Repeat the data from the line with "Find the location" through the end of the data, renaming "particular" to "specific" and keeping everything else unchanged. Omit the pictures from your answer.
**** Input material ****
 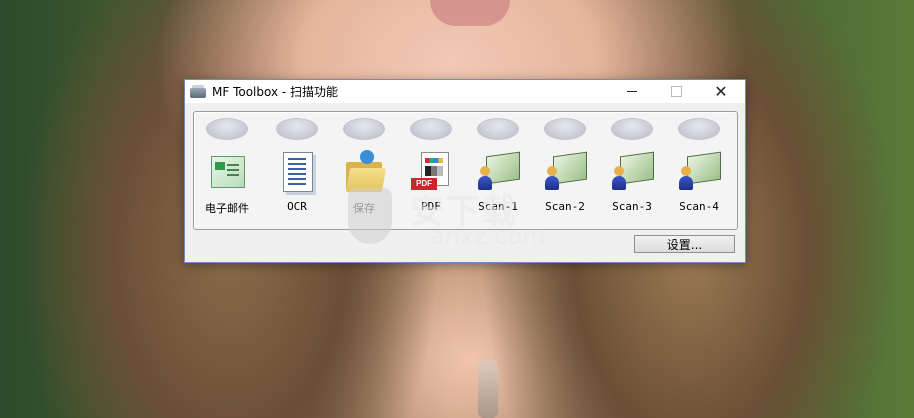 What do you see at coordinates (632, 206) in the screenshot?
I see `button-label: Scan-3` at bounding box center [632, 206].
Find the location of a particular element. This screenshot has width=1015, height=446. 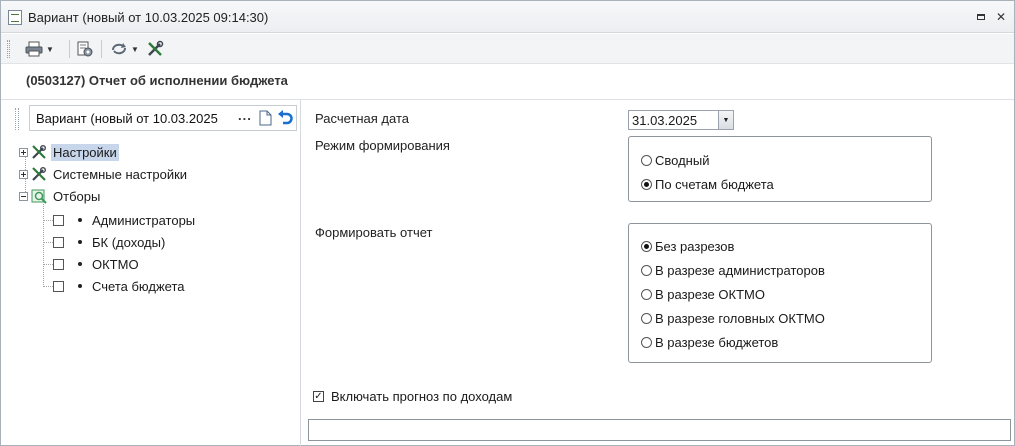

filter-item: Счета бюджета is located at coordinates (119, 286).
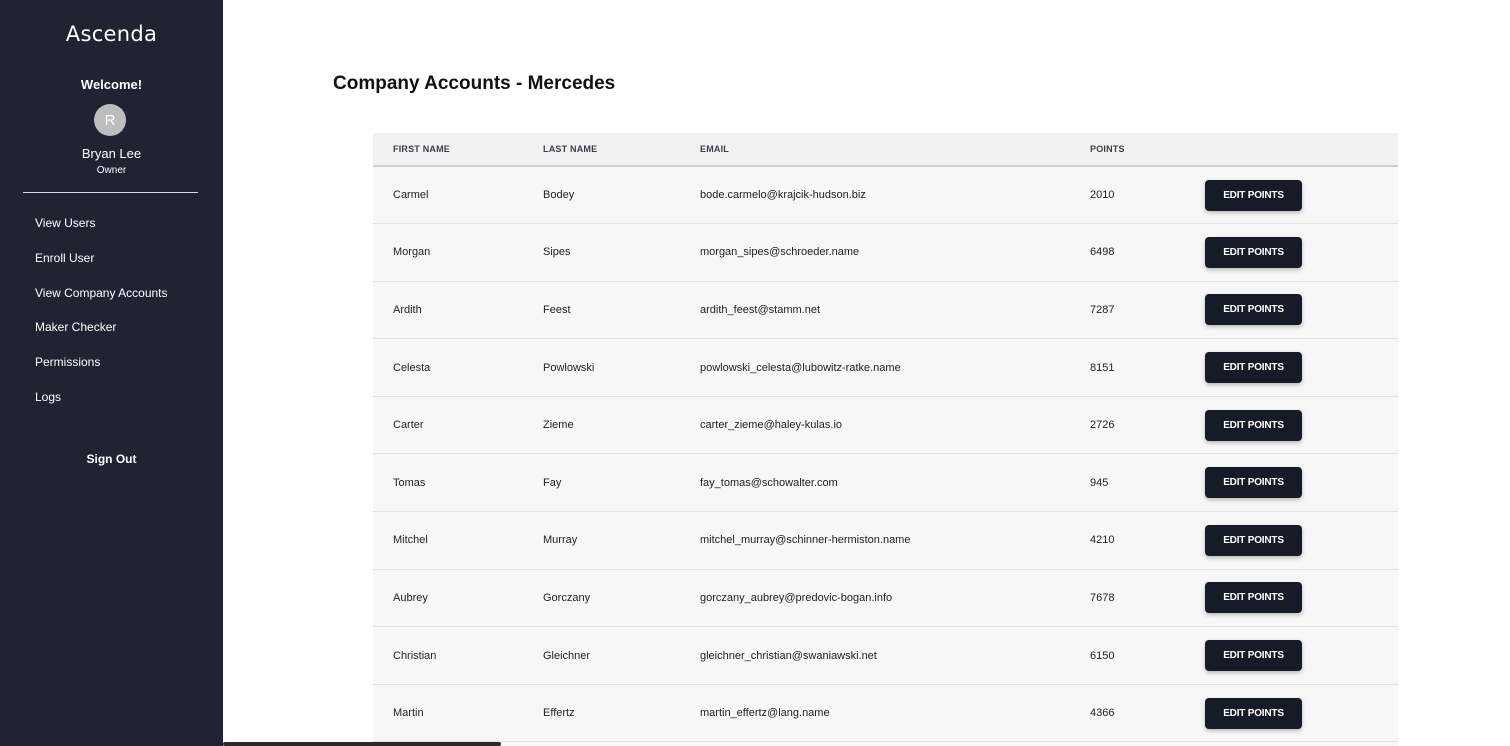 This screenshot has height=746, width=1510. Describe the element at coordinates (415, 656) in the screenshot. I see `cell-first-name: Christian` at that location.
****
■ Response to this exercise
Find the location of a specific element. This screenshot has width=1015, height=446. 

filter-item: Счета бюджета is located at coordinates (119, 286).
 This screenshot has height=746, width=1510. Describe the element at coordinates (415, 656) in the screenshot. I see `cell-first-name: Christian` at that location.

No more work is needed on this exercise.